An exact copy of all the entries is needed, with no images in it.

*****

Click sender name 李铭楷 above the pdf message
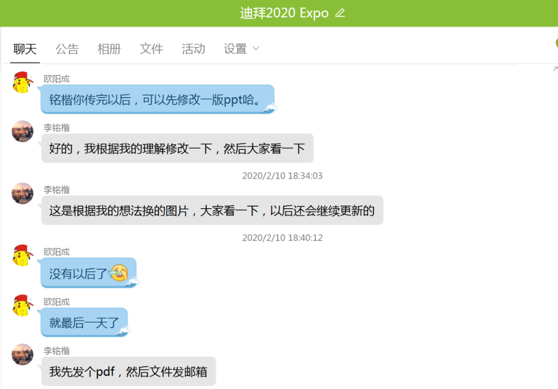The width and height of the screenshot is (558, 389). pos(57,351)
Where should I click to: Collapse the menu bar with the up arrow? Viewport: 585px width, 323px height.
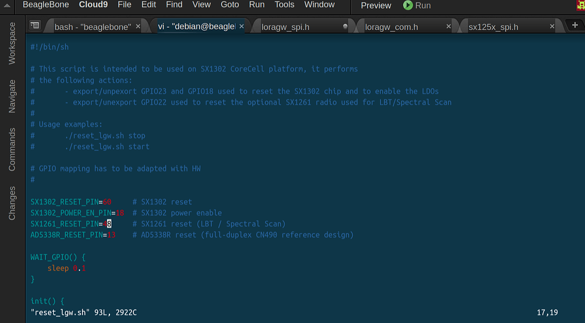coord(6,6)
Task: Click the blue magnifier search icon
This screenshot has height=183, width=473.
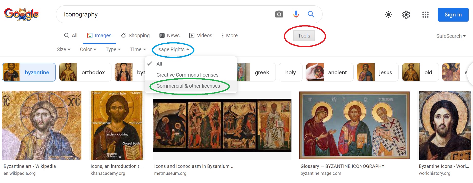Action: coord(311,14)
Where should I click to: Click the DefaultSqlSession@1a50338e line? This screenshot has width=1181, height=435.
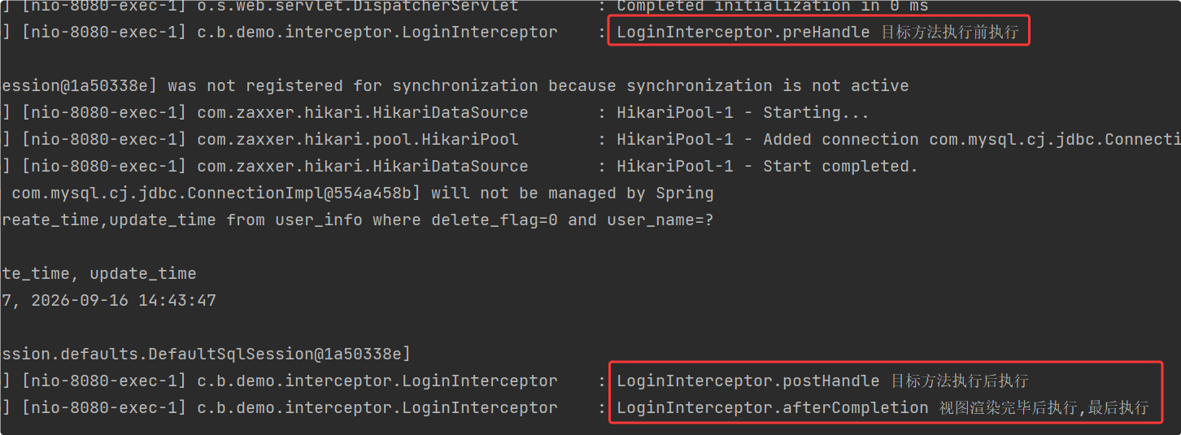pyautogui.click(x=206, y=355)
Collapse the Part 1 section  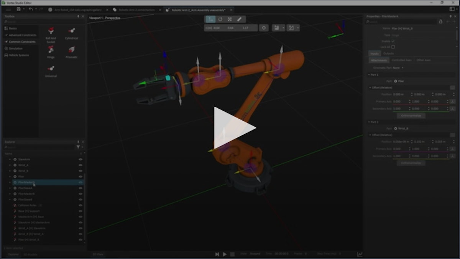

*****

_ANSWER SPACE_
Click sender name 李铭楷 above the pdf message
The width and height of the screenshot is (558, 389). pos(57,351)
Where should I click to: Collapse the menu bar with the up arrow? Viewport: 585px width, 323px height.
coord(6,6)
Task: Click the blue magnifier search icon
This screenshot has height=183, width=473.
Action: coord(311,14)
Where should I click to: Click the DefaultSqlSession@1a50338e line? This screenshot has width=1181, height=435.
pyautogui.click(x=206, y=355)
Collapse the Part 1 section  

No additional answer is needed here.